Chapter 15: GBufferOut

After reading and rereading the TiledDeferredRenderPass and its related PSOs I could not understand how the GPU can possibly know which buffer/memory/whatever it should supply to the GBufferOut argument in both tiled fragment functions “fragment_tiled_deferredSun” and “fragment_tiled_pointLight”, especially because its the only argument in which there is no [[attribute]] to accompany that argument.

Maybe I am missing something obvious, but I am completely oblivious to how that argument value is provided, and how can the GPU know what to supply to those fragment functions as the value to that parameter.

How does the gpu know which part of memory should be passed into that function as the GBufferOut argument?

(Edit: spelling)

Hi @goazevedo and welcome to the forums :smiling_face:!

It is complicated. I would suggest that you capture the frame and examine all the attachments on the GPU for the various passes.

The structure GBufferOut is defined in the shader file Deferred.metal. It is a list of three textures: albedo, normal, and position. Each of these has an attribute [[color(x)]] which specifies the color attachment index. Albedo is index 1, normal is index 2, and position is index 3 (enum RenderTargetIndices, defined in Common.h). The textures for these color attachments are loaded into the descriptor at the top of TiledDeferredRenderPass.draw(commandBuffer:scene:uniforms:params:). When you create the render command encoder, it uses the descriptor, which points at these color attachments. Color attachment 0 is the view’s drawable texture by default.

Previously, you were simply returning a color from the fragment function, which is written to the texture in color attachment 0. This is the view’s drawable texture. But now, you’re setting up multiple color attachment textures, and you need a way of returning multiple textures from the one fragment function. That’s why you set up a structure containing the multiple textures.

fragment_gBuffer writes to this structure, which is the return from the fragment function. Notice that you don’t write anything to color attachment 0, because the GBuffer pass is an interim pass which doesn’t draw anything to the screen.

Using the albedo, normal and position textures, you can then calculate the lighting. Both fragment_tiled_pointLight and fragment_tiled_deferredSun are passed GBufferOut containing these textures to calculate the relevant lighting. Both these functions then write the final pixel to the texture in color attachment 0, which is the view’s drawable texture.
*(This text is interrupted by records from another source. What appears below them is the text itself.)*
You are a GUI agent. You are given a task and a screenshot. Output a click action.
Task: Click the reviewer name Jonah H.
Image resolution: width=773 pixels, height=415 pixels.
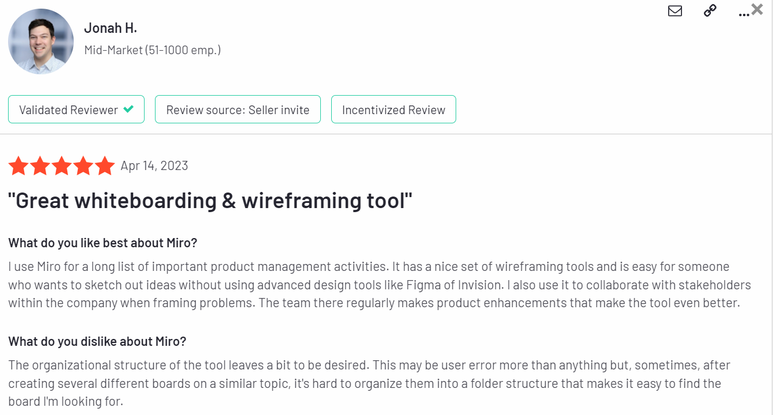[x=111, y=28]
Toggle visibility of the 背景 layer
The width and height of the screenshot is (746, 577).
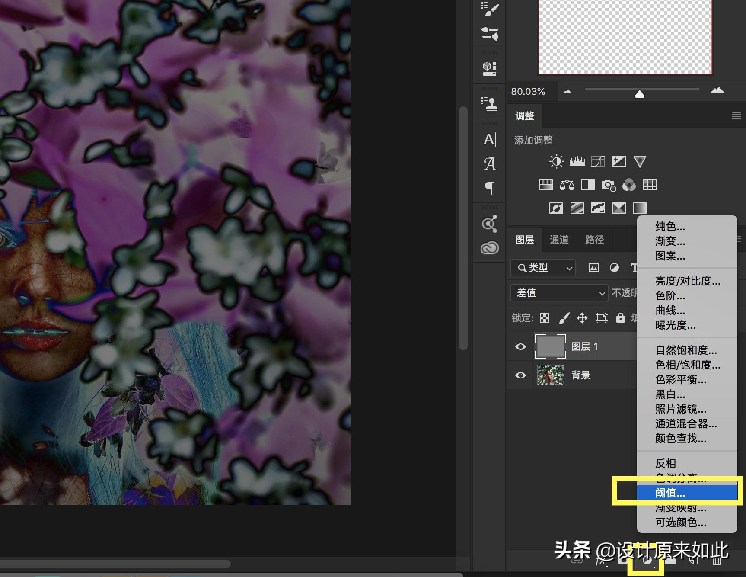pyautogui.click(x=520, y=375)
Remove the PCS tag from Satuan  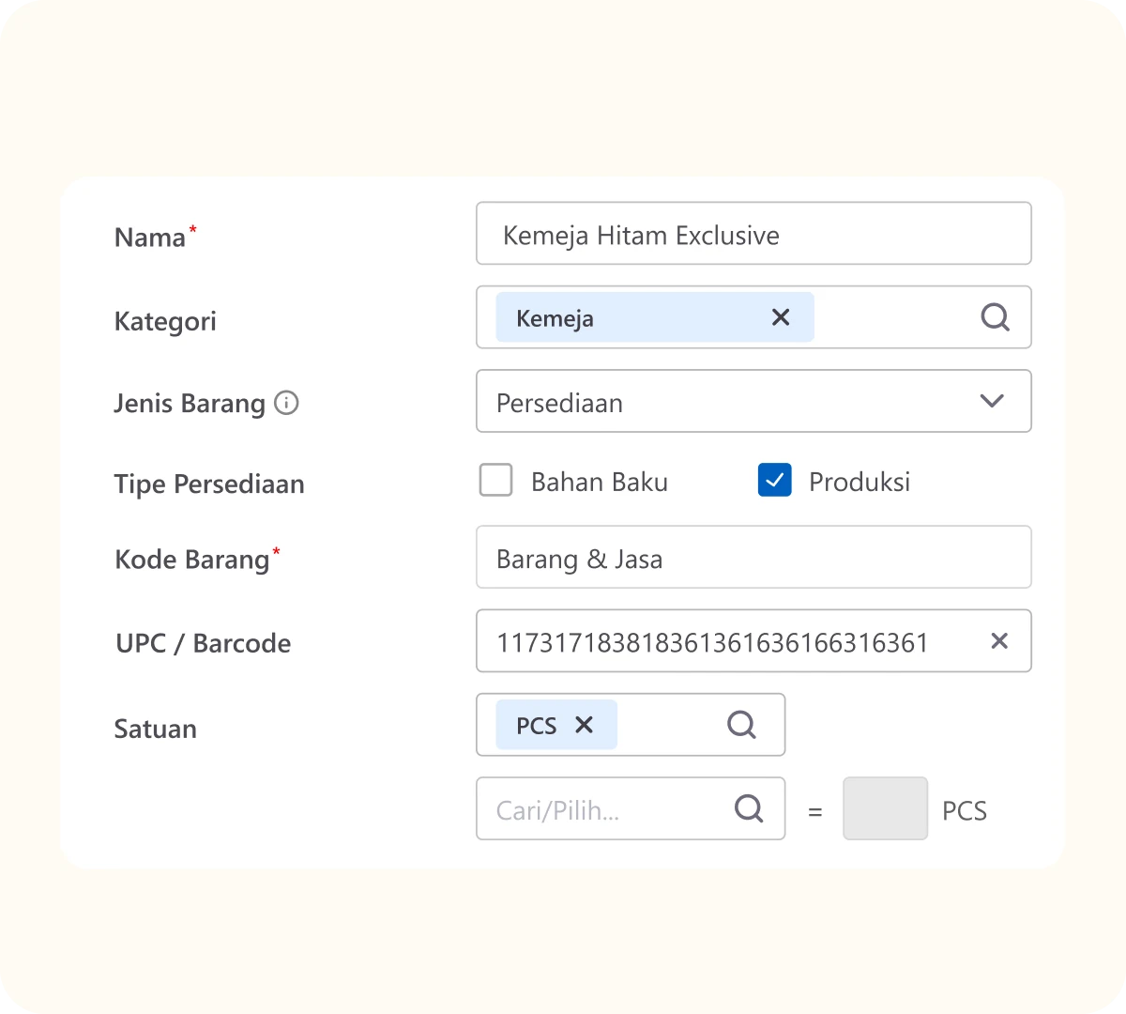[x=584, y=725]
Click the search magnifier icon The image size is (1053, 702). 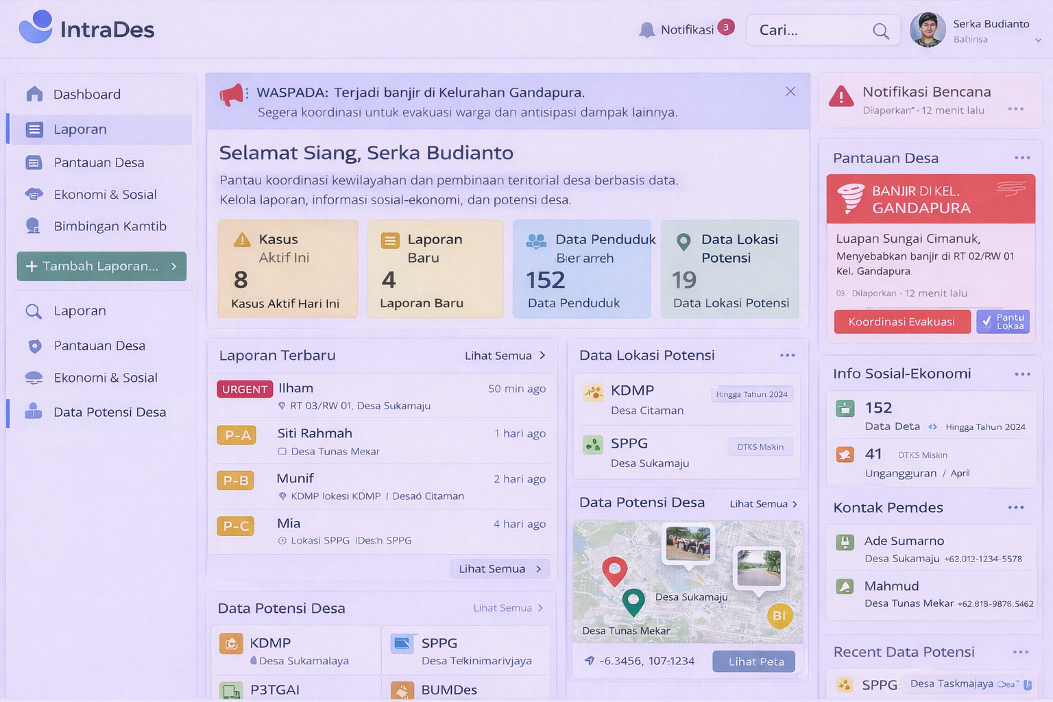tap(881, 31)
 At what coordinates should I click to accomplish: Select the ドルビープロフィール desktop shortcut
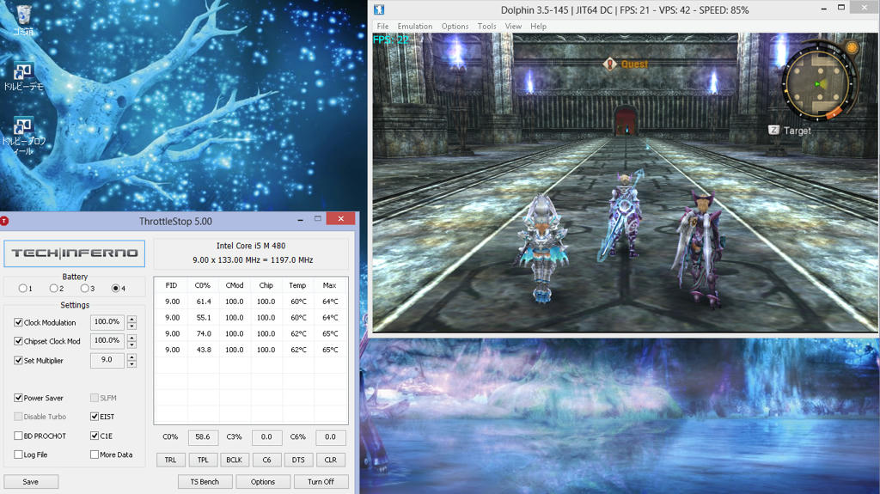pos(23,128)
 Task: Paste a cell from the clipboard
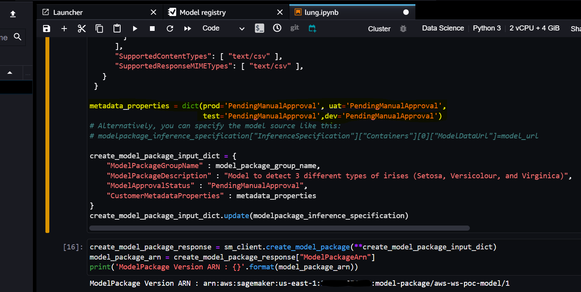[117, 28]
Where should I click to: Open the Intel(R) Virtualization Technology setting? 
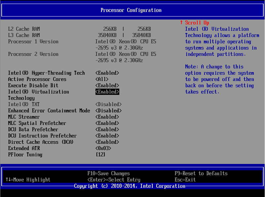pos(107,92)
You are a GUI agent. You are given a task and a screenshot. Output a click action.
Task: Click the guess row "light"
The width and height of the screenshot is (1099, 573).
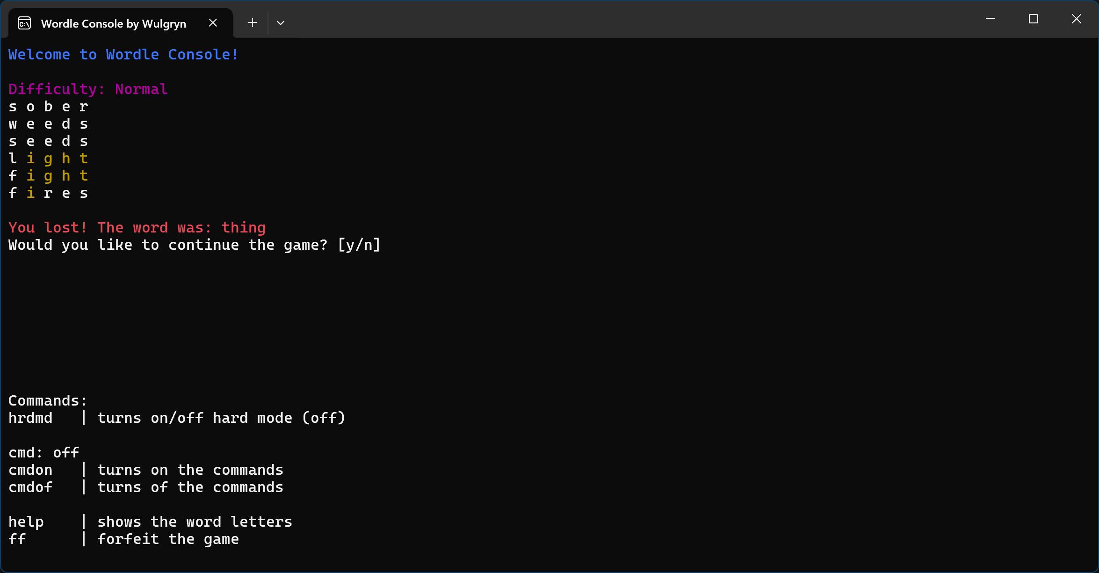[x=48, y=159]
The difference between an immediate-mode (IM) GPU and a TBDR GPU is that the TBDR GPU retains the GBufferOut textures in tile memory, rather than writing the textures back to system memory.

The non-TBDR GBuffer pass creates the textures, which are transferred to system memory, then the separate lighting pass has to transfer the system memory textures back to the GPU using renderEncoder.setFragmentTexture(texture, index: x).

The TBDR GBuffer pass creates the textures, which are retained in GPU tile memory, then, in the same pass, calls the GPU lighting functions which read the GPU tile memory.

I hope this helps.

Hi Caroline! Thank you so much for your response.

In the previous chapters we always supplied the fragment functions with textures annotated with a texture buffer index directly on the parameter definition, and I was trying to find out how the GPU could supply the albedo, normal and position buffers, but I completely forgot that we had those defined with a [[color(index)]] attribute, so your response made that clear.

So if I got it correctly, even though we define a custom structure, the GPU is able to fill the properties of that structure with the colorAttachments we defined in the descriptor.

Thanks again for the response.

Yes.

  • You create the render command encoder using the render pass descriptor.
  • You create as many textures as you need (albedo, position, normal etc).
  • The render pass descriptor points to these textures as colour attachments.

The render command encoder holds a list of commands, such as setFragmentTexture. If the textures are color attachments, you don’t need to set the textures, as the render command encoder knows about them.

In IM mode, you create two render command encoders. In TBDR you create one.

After creating the render command encoder/s, the command buffer submits them to the GPU for processing.